Herhangi bir sivil toplum örgütüne, polise, savcıya ya da benzer bir merkeze gitmeyenlerin oranı ise %90 'ın üzerinde.

Şİddetin arkasında yatan biyolojik, psikolojik ve ekonomik nedenler

Kadına şiddetin birçok türü var. Sözlü şiddet, fiziksel şiddet, cinsel şiddet bunlardan bazıları. 

Biyolojik nedenler arasında erkeklik hormonlarının etkisi, şizofreni, paranoid (Başkalarına karşı duyulan güvensizlik ve aşırı kuşkuculuk ) gibi bazı akıl hastalıkları ile anti sosyal kişilik bozukluğu gibi bazı ruhsal bozukluklar yer alıyor.

Çocukluk ve gençlik dönemlerinde aile içi şiddetin olduğu bir ortamda bulunan kişinin aile içi şiddet uygulama eğilimi yüksektir.
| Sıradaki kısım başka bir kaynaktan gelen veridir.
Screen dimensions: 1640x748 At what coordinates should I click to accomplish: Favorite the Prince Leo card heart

Hatalı namus ve ahlak anlayışları, toplumun sahip olduğu iletişim becerilerinin yetersizliği, duygu ve düşüncelerin kışkırtıcı biçimde ifade edilmesi, hayat karşısında yetersiz ve şanssız olduğunu düşünmek ve alkol ve uyuşturucu kaynaklı şiddet ise sosyal ve psikolojik nedenlerdendir.

Ekonomik nedenler ise, geçim ve dolaylı olarak evlilik sorunlarını şiddete dönüştürmekte.
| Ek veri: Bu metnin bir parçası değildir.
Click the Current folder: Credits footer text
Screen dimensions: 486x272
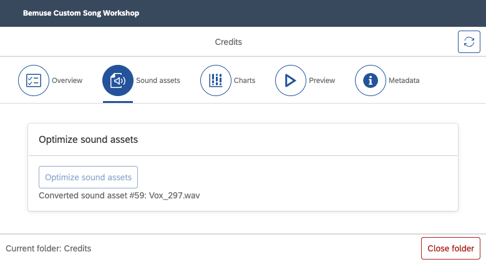pyautogui.click(x=49, y=248)
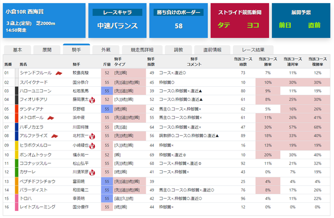Click red badge icon next to 小崎綾也

(92, 146)
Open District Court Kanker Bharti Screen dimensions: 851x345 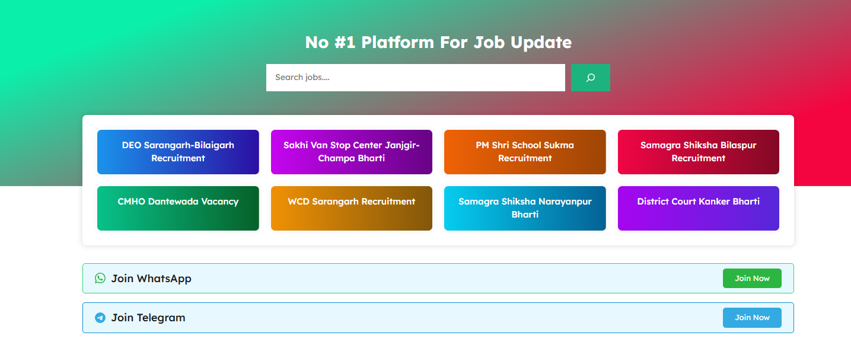coord(698,208)
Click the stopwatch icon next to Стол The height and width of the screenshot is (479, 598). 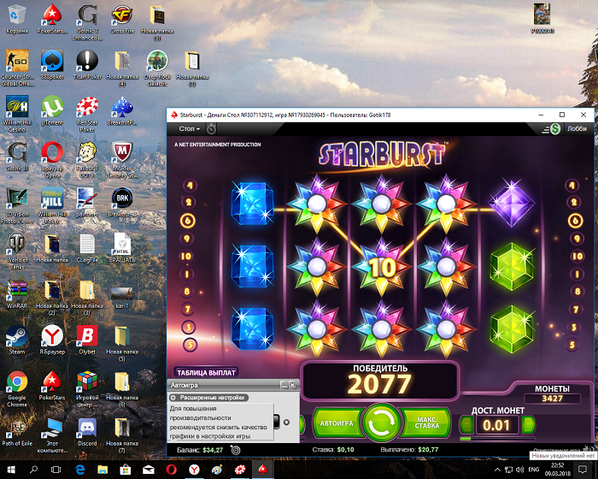(211, 129)
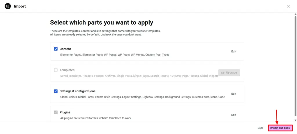Image resolution: width=297 pixels, height=134 pixels.
Task: Uncheck the Settings & configurations checkbox
Action: coord(56,91)
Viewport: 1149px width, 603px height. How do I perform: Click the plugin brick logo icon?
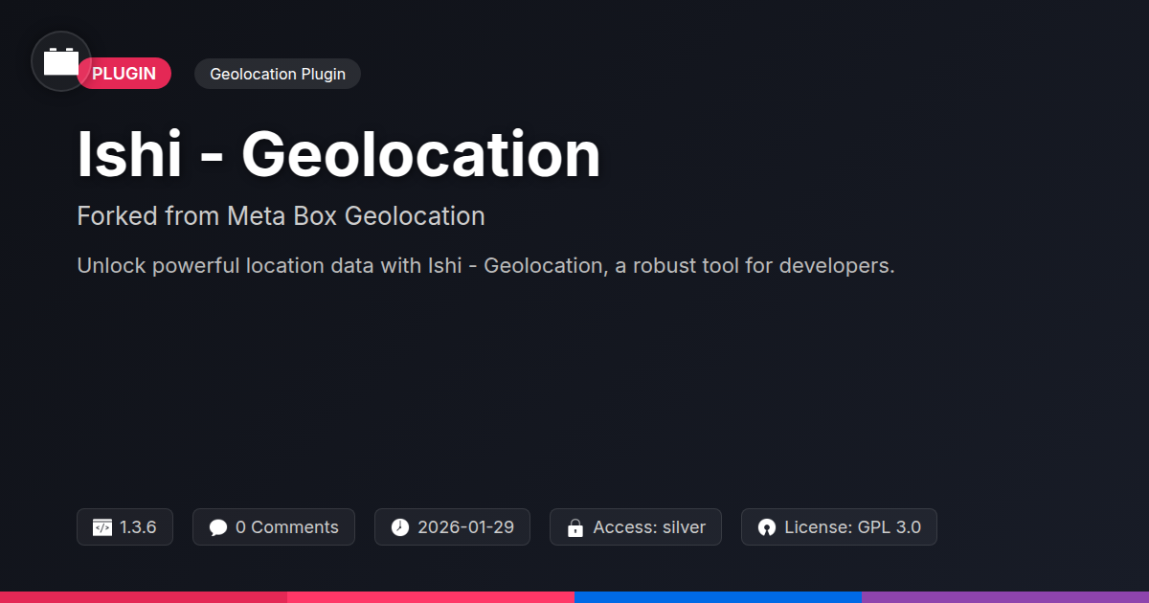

Türkiye'de ataerkil kültür ve 'kadın şiddet' arasındaki ilişki

Kızı dövmeyen dizini döver gibi bir anne babalık tavsiyesi, hayattaki en güzel şey 'sevme'yi 'ya benimsin ya toprağın' gibi hastalıklı bir sahiplenme, 'kadının sırtından sopayı, karnından sıpayı eksik etme' gibi bir evlilik tavsiyesi ile şiddetle mücadelede ne kadar yol alınırsa alınsın, kadının 'bozulan kültür'deki yerinden söz edilebilir. 
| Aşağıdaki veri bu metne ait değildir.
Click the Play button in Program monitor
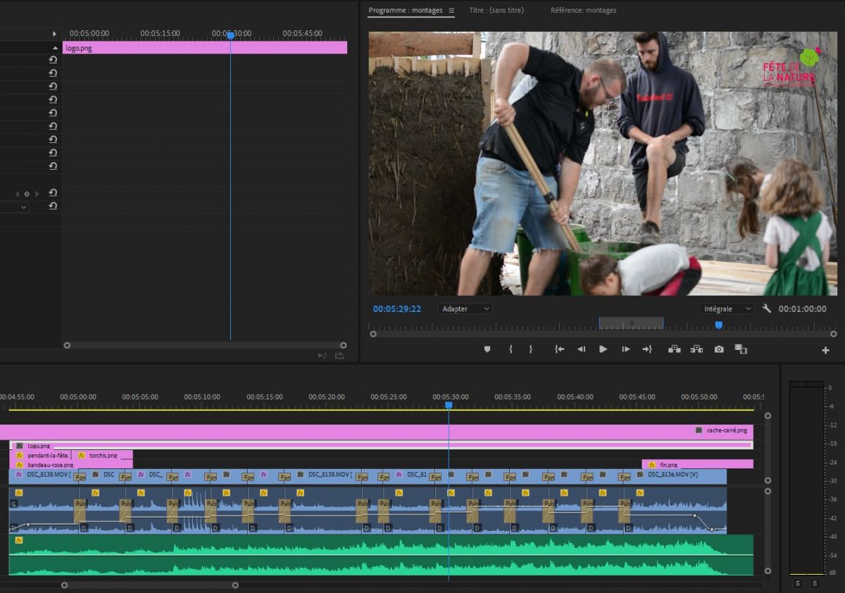pos(603,349)
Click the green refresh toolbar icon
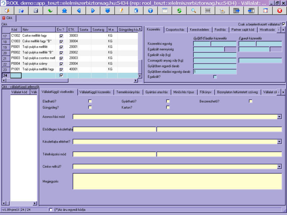This screenshot has height=215, width=287. (x=179, y=11)
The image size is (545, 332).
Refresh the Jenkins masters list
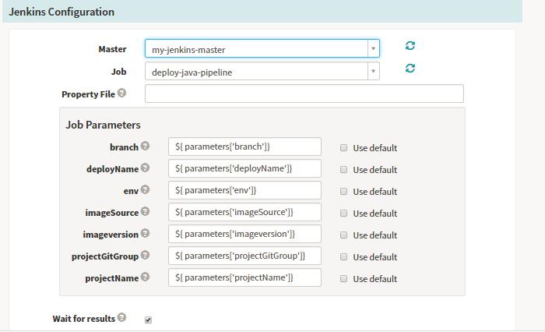point(410,46)
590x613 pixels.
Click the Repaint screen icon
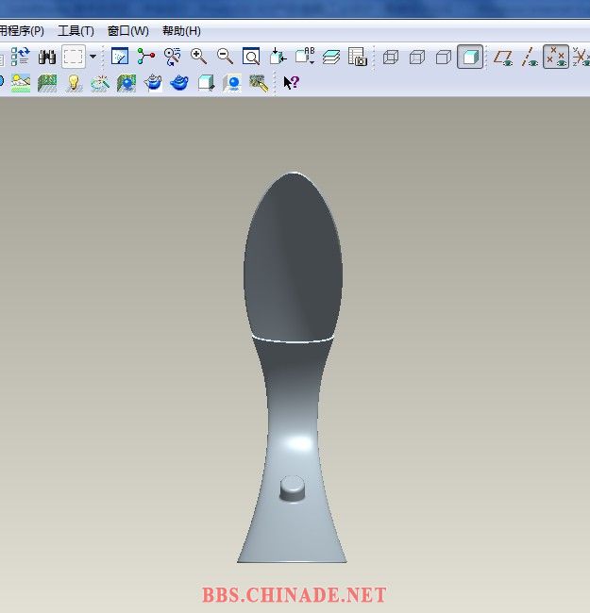119,57
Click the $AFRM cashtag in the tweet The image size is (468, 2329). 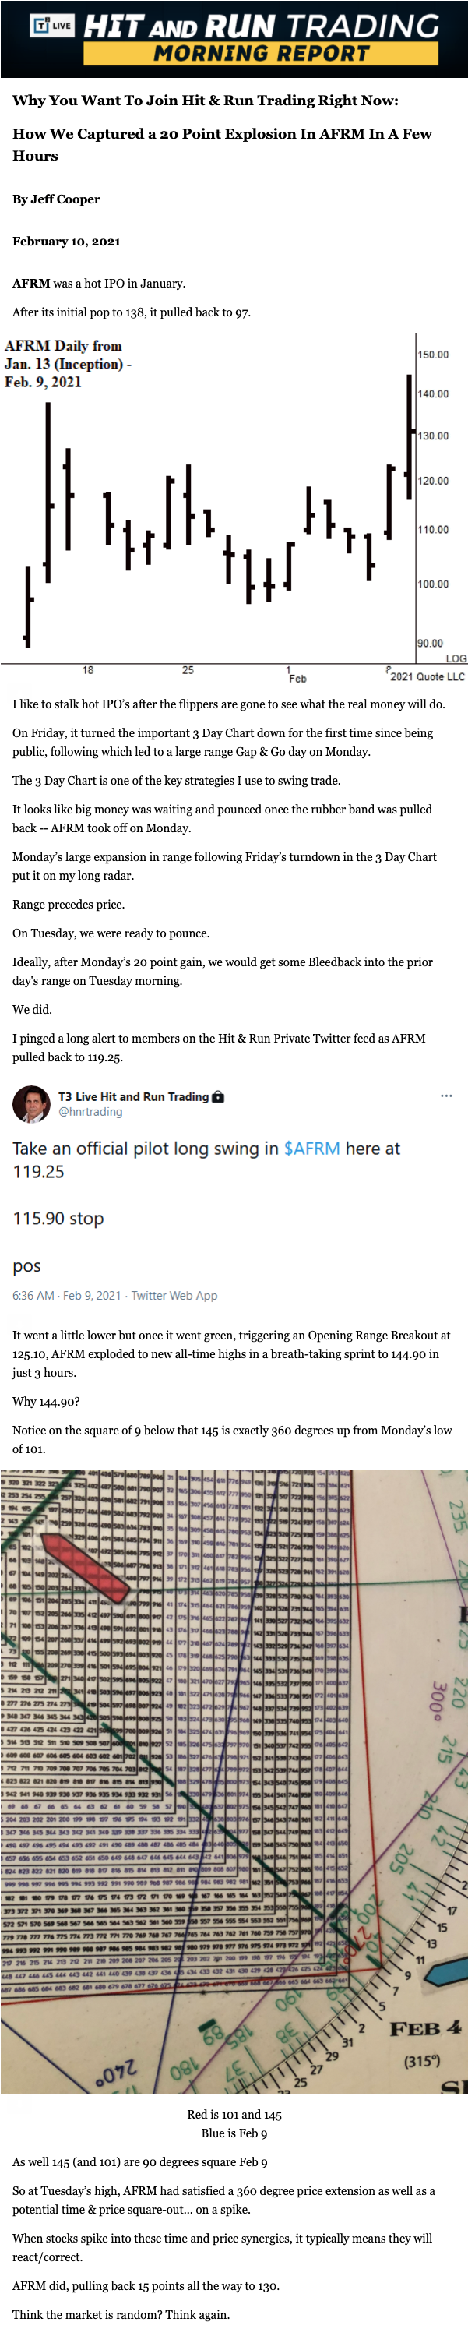click(x=312, y=1148)
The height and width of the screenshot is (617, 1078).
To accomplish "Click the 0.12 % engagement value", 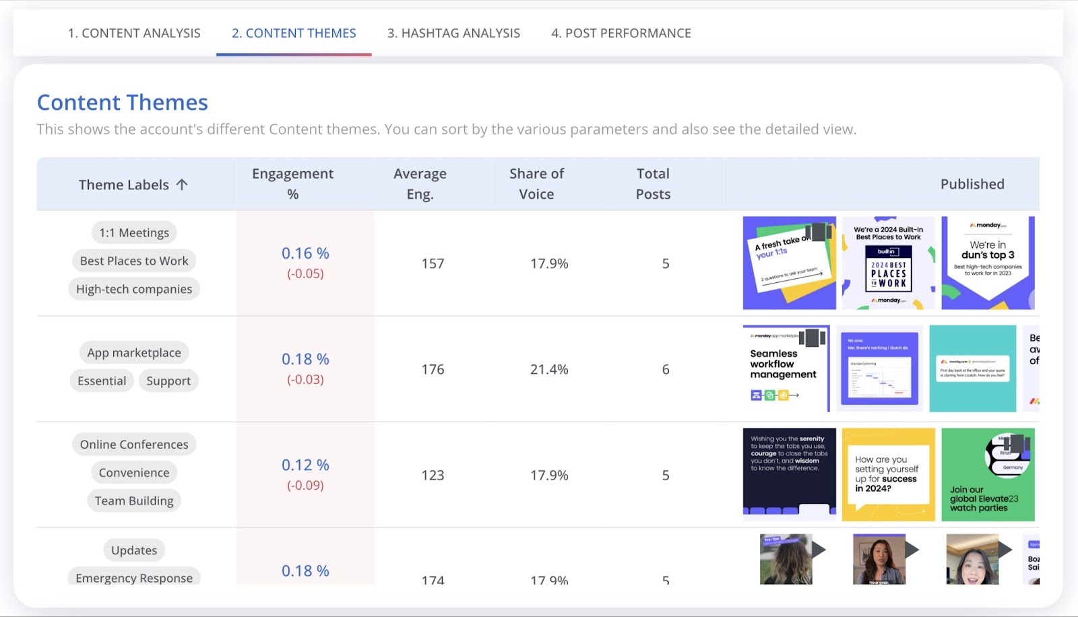I will tap(305, 465).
'Bozulmuş bir kültür' derken kastım,

Bakınız: 14 Madde ile Eskiden Devlet Yönetirken Bugün Eve Hapsedilmeye Çalışılan Türk Kadını

Tecavüzü normalleştiren yapımlar

'Fatmagül'ün Suçu Ne?' gibi tecavüzün normalleştirildiği yapımların cinsel şiddeti tetiklediği açıktır.

Her ne kadar, belki de çeşitli sosyal mesajlar verme niyeti de taşısa (ki tartışılır) içinden şiddet geçen, tecavüz geçen yapımların toplumda yarattığı karşılık ders çıkarma yönünde değil, farklı şekillerde olmaktadır. 

Fotoğrafta, Özgecan Aslan' cinayetinin faillerinden birinin paylaşımını görüyorsunuz. 

Tecavüzcüye, katile yargının 'pozitif ayrımcılık' yapması

Saraylara sığmayan adaletin, tecavüzcülere karşı sergilediği ılımlı tutum.

Bakınız: Tecavüzün Bir İnsanlık Suçu Olduğunu Unutan Türkiye

Kadına yönelik şiddete erkeklerin gözünden bakış

Hukuk Felsefesi dersi için bir araştırma yapan Mehmet Salih, Okan Akça ve arkadaşları, kadına şiddet konusunda bir ödev hazırladılar. 

Kadına şiddet konusunda yöneltilen sorulara bazı erkeklerin verdikleri cevaplar düşündüren cinsten.

İş arkadaşımız, akrabalarımız, hergün aynı otobüsü kullandığımız insanlar onlar.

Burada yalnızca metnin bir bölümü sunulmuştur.